Saved data entries

= Beginning of Section =

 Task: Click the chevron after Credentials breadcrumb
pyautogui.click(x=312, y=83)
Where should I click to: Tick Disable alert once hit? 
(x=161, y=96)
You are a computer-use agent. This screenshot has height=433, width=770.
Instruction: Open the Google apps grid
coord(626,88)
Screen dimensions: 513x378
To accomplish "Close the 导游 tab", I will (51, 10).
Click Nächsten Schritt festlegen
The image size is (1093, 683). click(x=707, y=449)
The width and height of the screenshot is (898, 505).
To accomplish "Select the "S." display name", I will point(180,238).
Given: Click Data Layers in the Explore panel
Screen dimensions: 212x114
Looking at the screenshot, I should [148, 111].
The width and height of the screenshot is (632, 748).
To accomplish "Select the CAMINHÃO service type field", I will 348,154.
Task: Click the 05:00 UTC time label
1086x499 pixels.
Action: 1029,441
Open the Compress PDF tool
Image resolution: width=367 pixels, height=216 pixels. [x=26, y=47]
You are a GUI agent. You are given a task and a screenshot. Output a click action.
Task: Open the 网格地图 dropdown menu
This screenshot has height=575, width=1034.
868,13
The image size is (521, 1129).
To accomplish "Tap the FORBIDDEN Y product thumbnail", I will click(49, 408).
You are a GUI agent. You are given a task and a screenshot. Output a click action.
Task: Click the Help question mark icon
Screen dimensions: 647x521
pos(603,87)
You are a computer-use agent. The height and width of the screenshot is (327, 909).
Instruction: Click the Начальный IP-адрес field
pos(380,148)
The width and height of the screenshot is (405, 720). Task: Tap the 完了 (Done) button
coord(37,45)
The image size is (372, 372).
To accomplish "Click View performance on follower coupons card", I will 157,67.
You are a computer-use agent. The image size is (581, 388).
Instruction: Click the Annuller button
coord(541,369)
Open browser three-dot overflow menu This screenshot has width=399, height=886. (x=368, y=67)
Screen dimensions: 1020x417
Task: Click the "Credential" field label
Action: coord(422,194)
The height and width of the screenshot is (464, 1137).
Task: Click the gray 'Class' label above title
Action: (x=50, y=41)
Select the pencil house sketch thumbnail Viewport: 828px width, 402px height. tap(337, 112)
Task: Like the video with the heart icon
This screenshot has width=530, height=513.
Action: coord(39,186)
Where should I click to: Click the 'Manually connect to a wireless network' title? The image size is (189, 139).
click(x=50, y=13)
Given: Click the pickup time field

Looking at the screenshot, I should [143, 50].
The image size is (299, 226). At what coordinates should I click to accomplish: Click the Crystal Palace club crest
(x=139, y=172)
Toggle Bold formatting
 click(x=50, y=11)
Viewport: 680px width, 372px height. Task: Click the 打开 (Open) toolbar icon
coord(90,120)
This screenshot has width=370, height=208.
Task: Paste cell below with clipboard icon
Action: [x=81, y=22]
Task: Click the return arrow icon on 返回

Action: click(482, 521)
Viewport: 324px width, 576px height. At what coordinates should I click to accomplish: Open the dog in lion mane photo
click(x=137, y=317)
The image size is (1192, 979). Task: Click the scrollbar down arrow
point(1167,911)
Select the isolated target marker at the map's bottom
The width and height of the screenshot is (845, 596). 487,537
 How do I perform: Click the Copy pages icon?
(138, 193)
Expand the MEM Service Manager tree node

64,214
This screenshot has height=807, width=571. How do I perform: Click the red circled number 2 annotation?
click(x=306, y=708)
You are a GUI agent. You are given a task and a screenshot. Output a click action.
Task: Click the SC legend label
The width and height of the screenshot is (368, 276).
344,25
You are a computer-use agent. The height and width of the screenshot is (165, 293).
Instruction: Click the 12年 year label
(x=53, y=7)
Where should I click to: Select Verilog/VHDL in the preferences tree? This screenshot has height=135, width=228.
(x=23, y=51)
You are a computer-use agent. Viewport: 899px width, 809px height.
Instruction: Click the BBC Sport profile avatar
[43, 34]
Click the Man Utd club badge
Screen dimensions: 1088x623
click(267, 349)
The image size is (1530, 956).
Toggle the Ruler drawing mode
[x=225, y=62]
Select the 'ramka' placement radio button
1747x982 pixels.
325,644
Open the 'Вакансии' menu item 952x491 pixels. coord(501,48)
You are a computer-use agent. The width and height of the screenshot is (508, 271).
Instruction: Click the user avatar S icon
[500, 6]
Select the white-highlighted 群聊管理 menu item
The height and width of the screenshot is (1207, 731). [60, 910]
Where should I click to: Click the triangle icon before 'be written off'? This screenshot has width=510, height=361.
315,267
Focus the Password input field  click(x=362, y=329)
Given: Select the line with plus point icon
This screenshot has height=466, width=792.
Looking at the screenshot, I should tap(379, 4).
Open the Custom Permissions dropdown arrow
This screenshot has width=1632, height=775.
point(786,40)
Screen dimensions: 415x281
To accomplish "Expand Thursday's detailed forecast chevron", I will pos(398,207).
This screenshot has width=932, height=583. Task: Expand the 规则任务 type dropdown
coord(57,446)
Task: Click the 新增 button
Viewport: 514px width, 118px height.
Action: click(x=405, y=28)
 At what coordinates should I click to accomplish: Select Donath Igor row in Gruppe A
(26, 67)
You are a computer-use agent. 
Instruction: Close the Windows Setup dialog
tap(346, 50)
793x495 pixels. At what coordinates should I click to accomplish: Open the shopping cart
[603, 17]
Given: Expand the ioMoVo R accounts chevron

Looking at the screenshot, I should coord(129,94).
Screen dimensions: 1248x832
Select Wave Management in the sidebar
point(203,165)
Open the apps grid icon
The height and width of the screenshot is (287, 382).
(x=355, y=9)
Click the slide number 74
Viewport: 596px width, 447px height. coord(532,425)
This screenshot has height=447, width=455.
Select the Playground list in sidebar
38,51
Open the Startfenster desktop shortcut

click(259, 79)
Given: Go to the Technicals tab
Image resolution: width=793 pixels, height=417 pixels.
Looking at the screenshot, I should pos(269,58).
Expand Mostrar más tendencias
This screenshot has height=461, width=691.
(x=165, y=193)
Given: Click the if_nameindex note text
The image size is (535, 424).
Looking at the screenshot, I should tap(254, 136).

= End of Section =

Task objective
Read through the entries above and copy each line that has the string "thumbnail" in it.

Your response
To accomplish "Tap the FORBIDDEN Y product thumbnail", I will click(49, 408).
Select the pencil house sketch thumbnail Viewport: 828px width, 402px height. tap(337, 112)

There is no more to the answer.